**EXERCISE GOAL**
Although the data holds pictures, return only the lines from the one containing "Click upgrade arrows beside 收藏室 Lv.0" to the end, exactly, and without them.
# # # # # # #
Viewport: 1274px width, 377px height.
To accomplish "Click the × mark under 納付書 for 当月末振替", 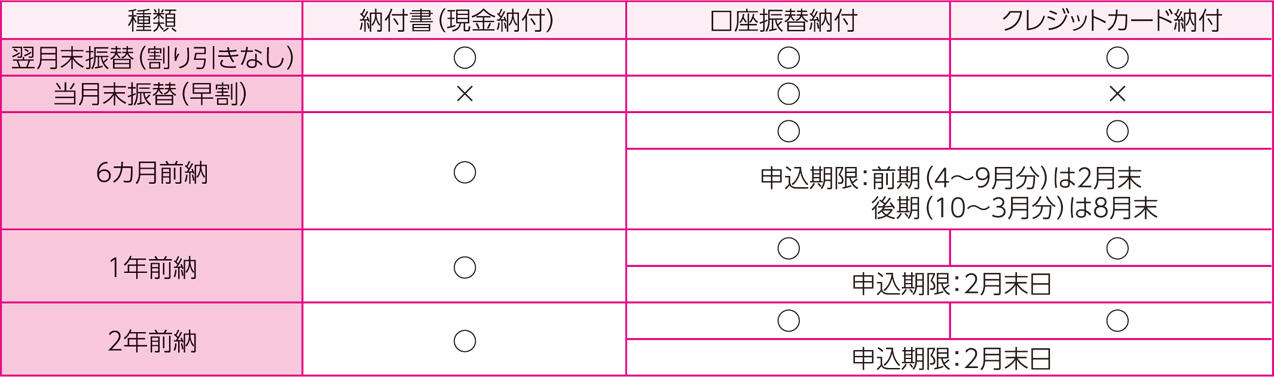I will click(464, 95).
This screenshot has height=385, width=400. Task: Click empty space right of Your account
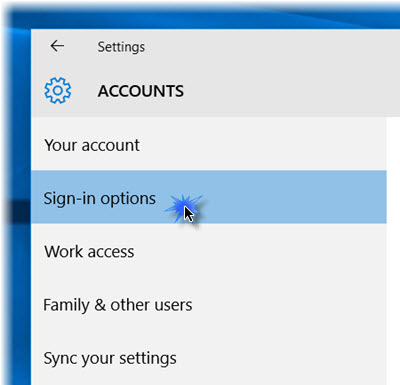point(263,144)
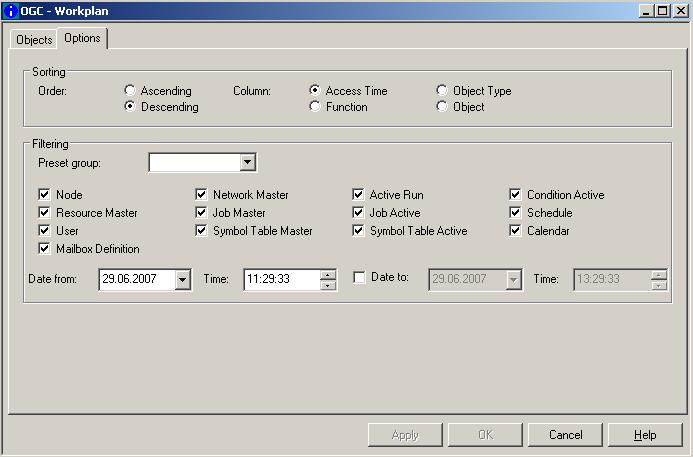Click the OGC Workplan title bar icon
Image resolution: width=693 pixels, height=457 pixels.
click(x=11, y=11)
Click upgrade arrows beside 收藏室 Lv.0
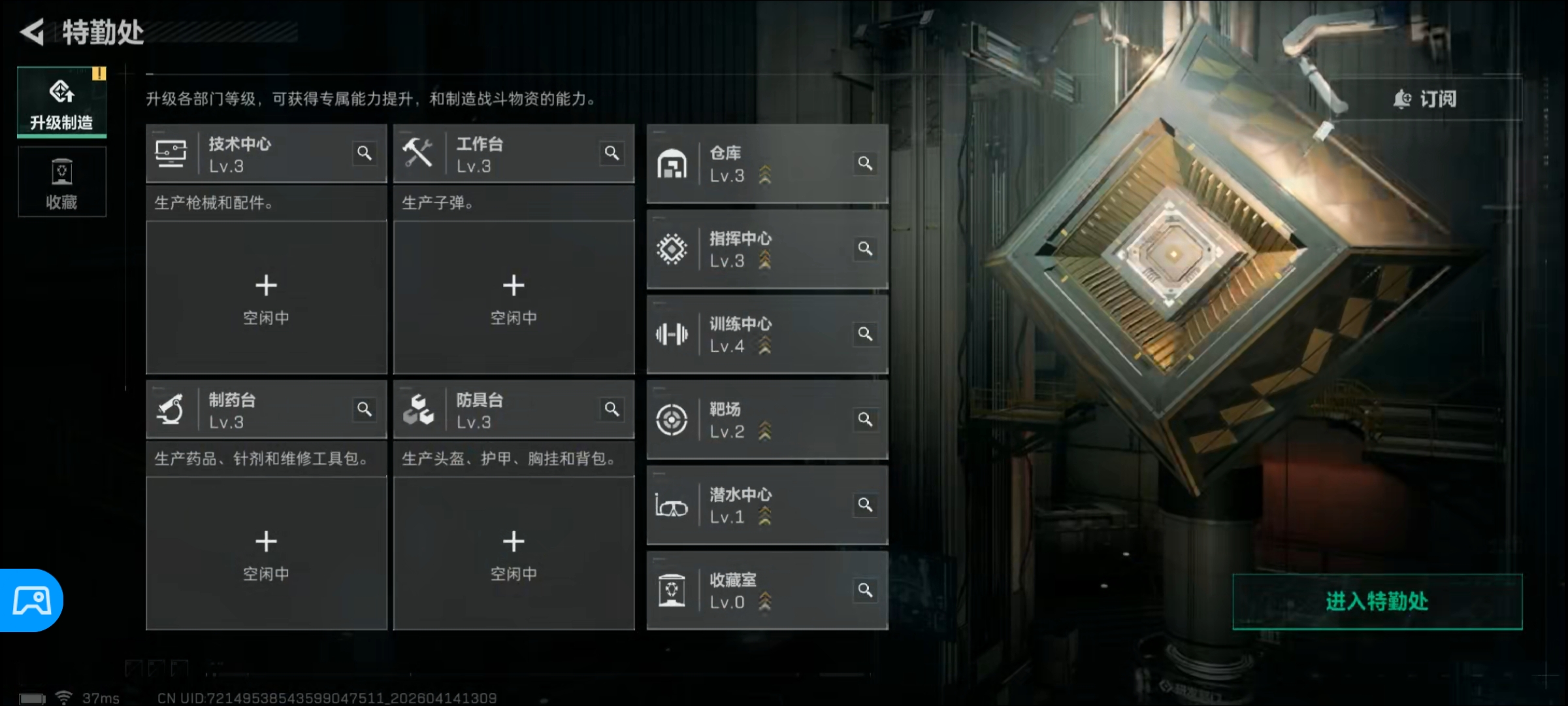Viewport: 1568px width, 706px height. pyautogui.click(x=765, y=601)
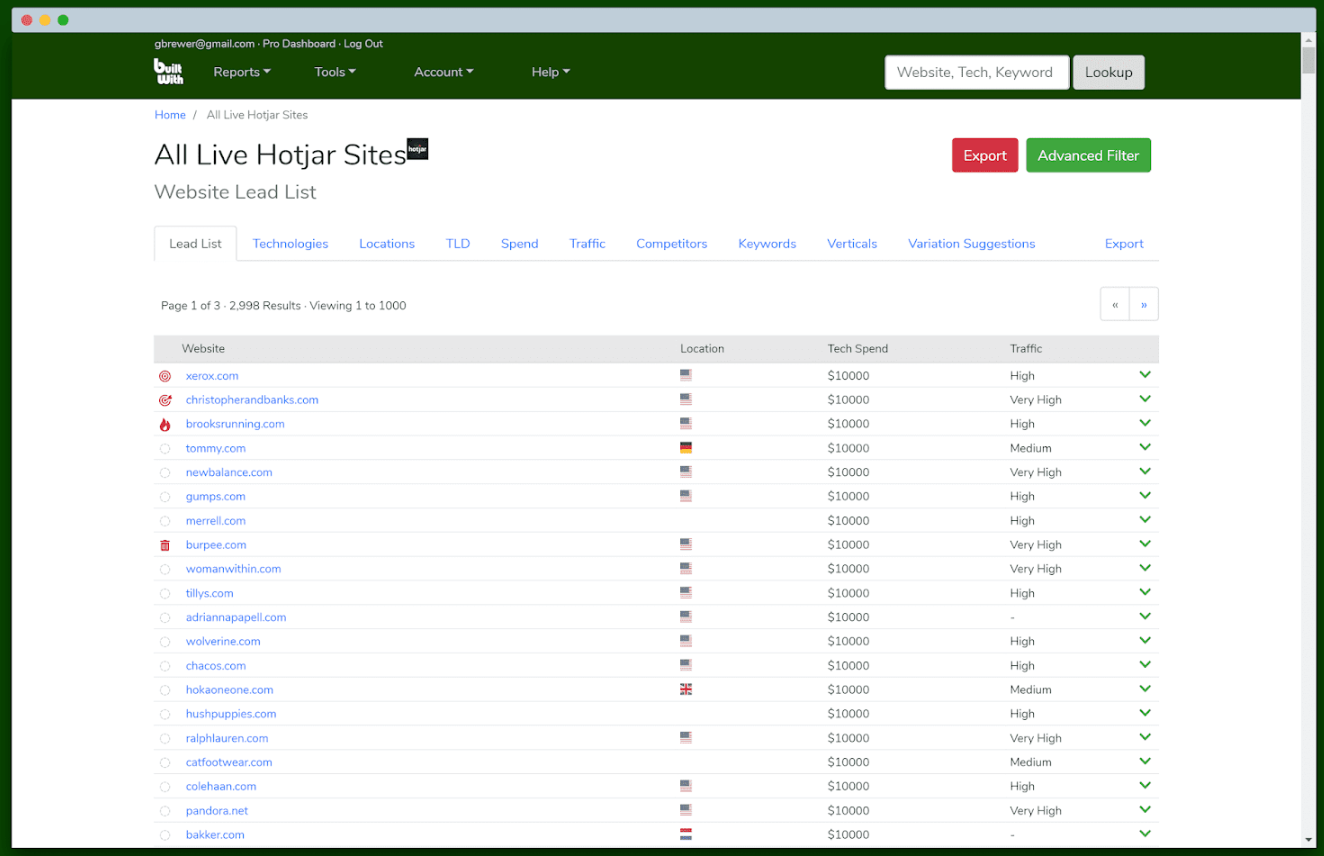This screenshot has height=856, width=1324.
Task: Toggle the circle marker beside newbalance.com
Action: click(165, 473)
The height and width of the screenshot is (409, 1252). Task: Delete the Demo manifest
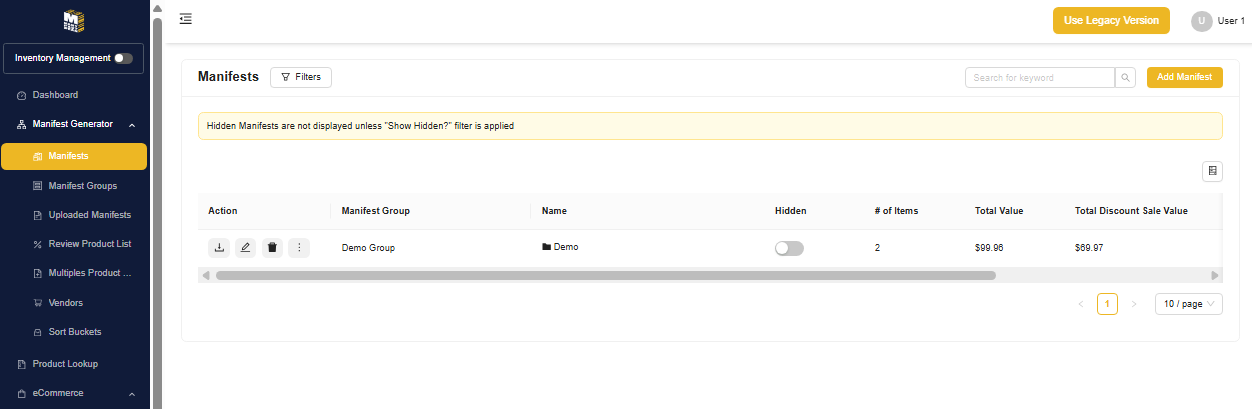pos(272,248)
# # # # # # #
**RESULT FOR THIS EXERCISE**
Click upgrade arrows beside 收藏室 Lv.0
Viewport: 1568px width, 706px height. pyautogui.click(x=765, y=601)
This screenshot has height=856, width=1324.
Task: Toggle the circle marker beside newbalance.com
Action: click(165, 473)
The height and width of the screenshot is (409, 1252). Task: Delete the Demo manifest
pos(272,248)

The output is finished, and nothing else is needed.